Venture capitalists occasionally bias their investments towards more “worthy” causes.
I wonder whether there’s also some charitable component to people accepting lower salaries in order to work at jobs that sound like they produce positive externalities.
Charity for profitable companies isn’t likely to become a popular concept anytime soon, but that doesn’t keep subsets of it from becoming acceptable if framed differently.
I tried O2Amp glasses to correct for my colorblindness. They’re very effective at enabling me to notice some shades of red that I’ve found hard to see. In particular, two species of wildflowers (Indian Paintbrush and Cardinal Larkspur) look bright orange through the glasses, whereas without the glasses my vision usually fills in their color by guessing it’s similar to the surrounding colors unless I look very close.
But this comes at the cost of having green look much duller. The net effect causes vegetation to be less scenic.
The glasses are supposed to have some benefits for observing emotions via better recognition of blood concentration and oxygenation near the skin. But this effect seems too small to help me.

————————

→ **TASKS AND EXERCISES**
a – According to the excerpt on charity and O2Amp glasses, which two wildflower species look bright orange through the glasses?
b – Extend the excerpt on charity and O2Amp glasses with new sentences that follow its final one.

→ **DATA EXTRACT**
————————

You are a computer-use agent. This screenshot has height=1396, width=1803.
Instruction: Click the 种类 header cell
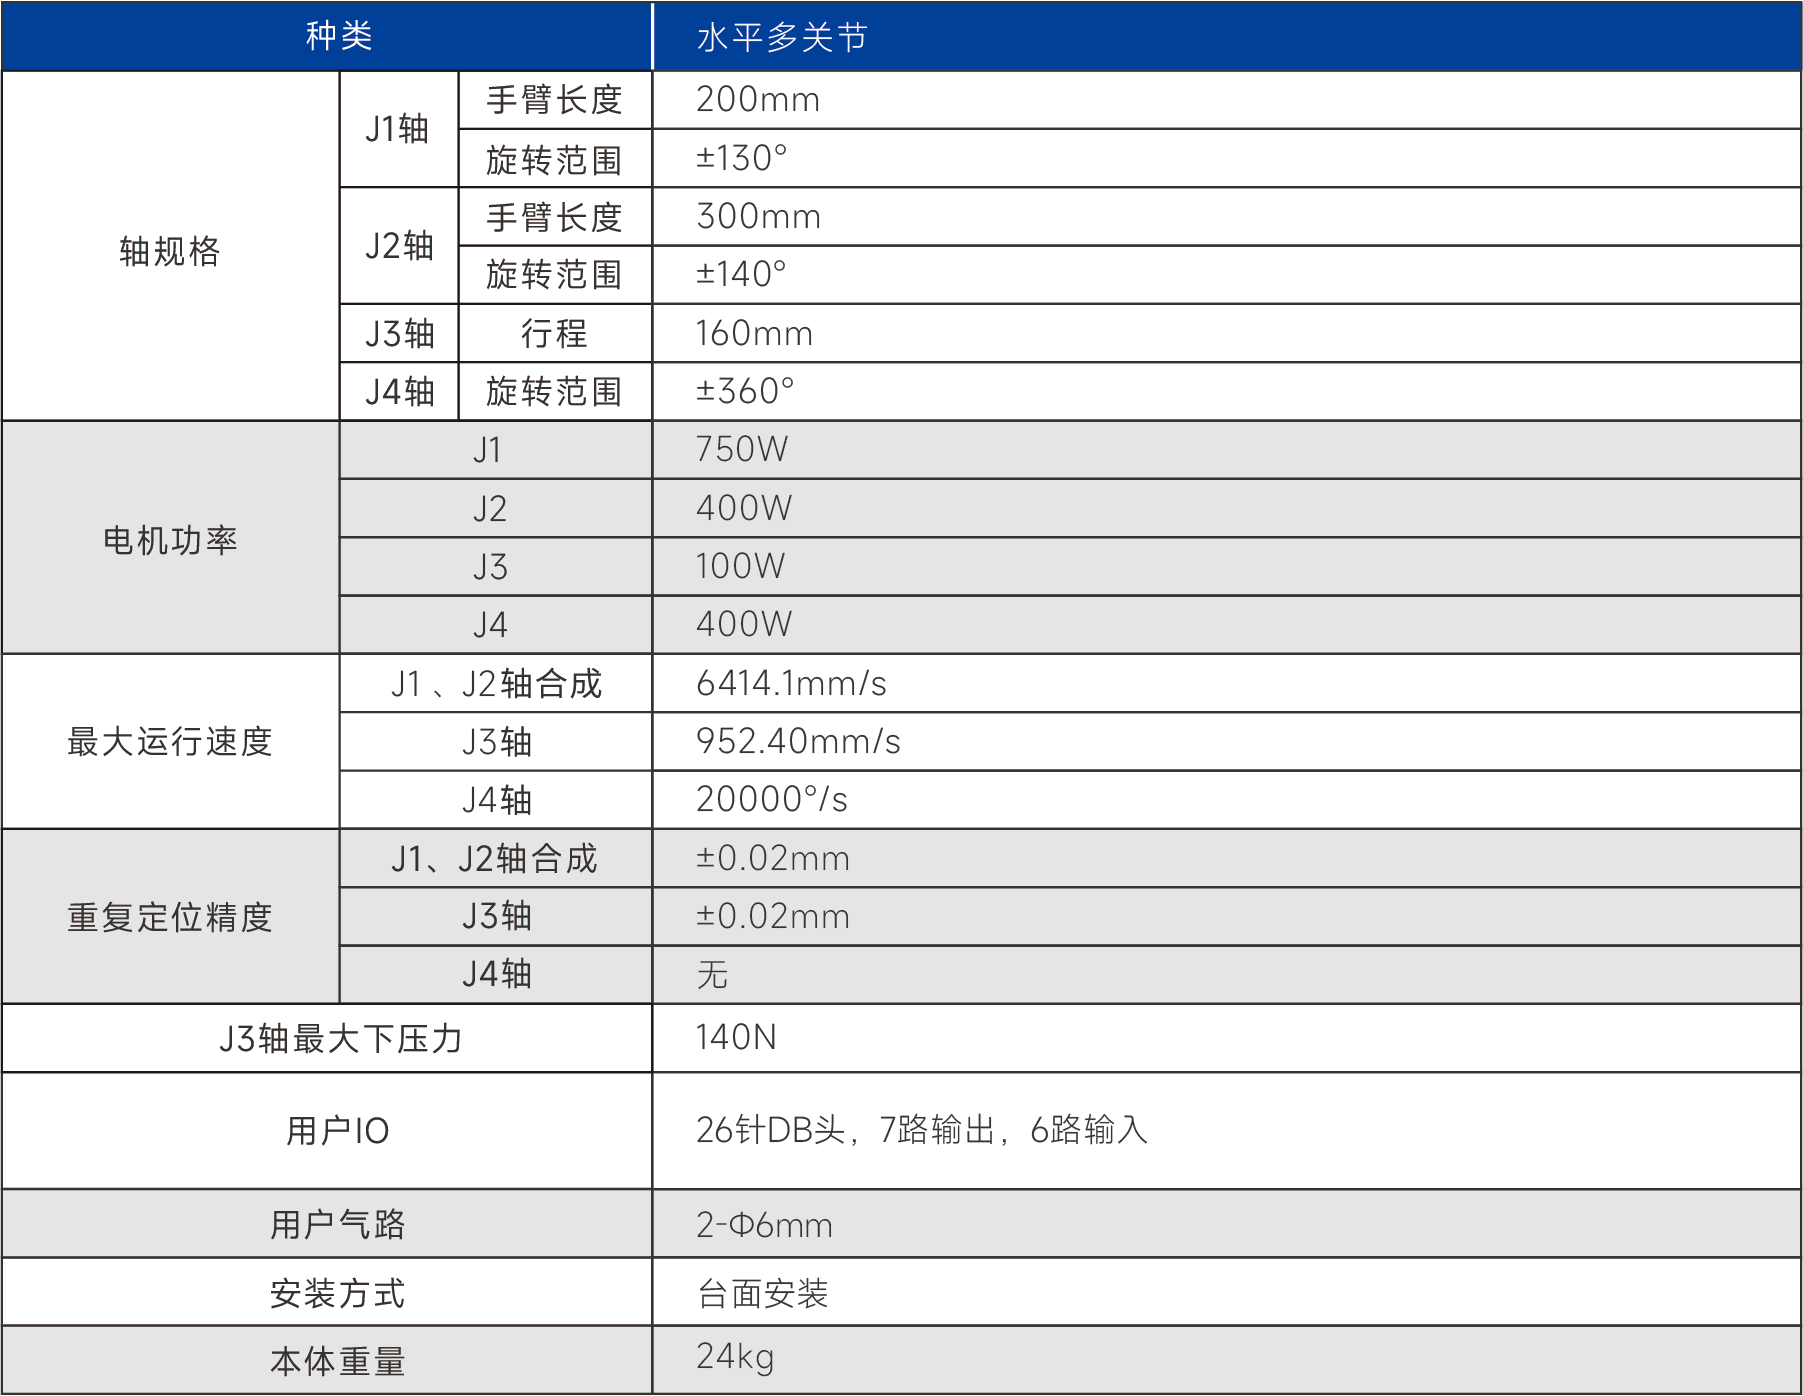(338, 37)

————————

→ **WRITTEN ANSWERS**
a – Indian Paintbrush and Cardinal Larkspur.

b –
O2Amp is a small step toward enhanced sensory processing that is likely to become valuable someday, but for now it seems mainly valuable for a few special medical uses.
Book review: Why Nations Fail: The Origins of Power, Prosperity, and Poverty, by Daron Acemoglu and James Robinson.
This book claims that “extractive institutions” prevent nations from becoming wealthy, and “inclusive institutions” favor wealth creation. It is full of anecdotes that occasionally have some relevance to their thesis. (The footnotes hint that they’ve written something more rigorous elsewhere).
The stereotypical extractive institutions certainly do harm that the stereotypical inclusive institutions don’t. But they describe those concepts in ways that do a mediocre job of generalizing to non-stereotypical governments.
They define “extractive institutions” broadly to include regions that don’t have “sufficiently centralized and pluralistic” political institutions. That enables them to classify regions such as Somalia as extractive without having to identify anything that would fit the normal meaning of extractive.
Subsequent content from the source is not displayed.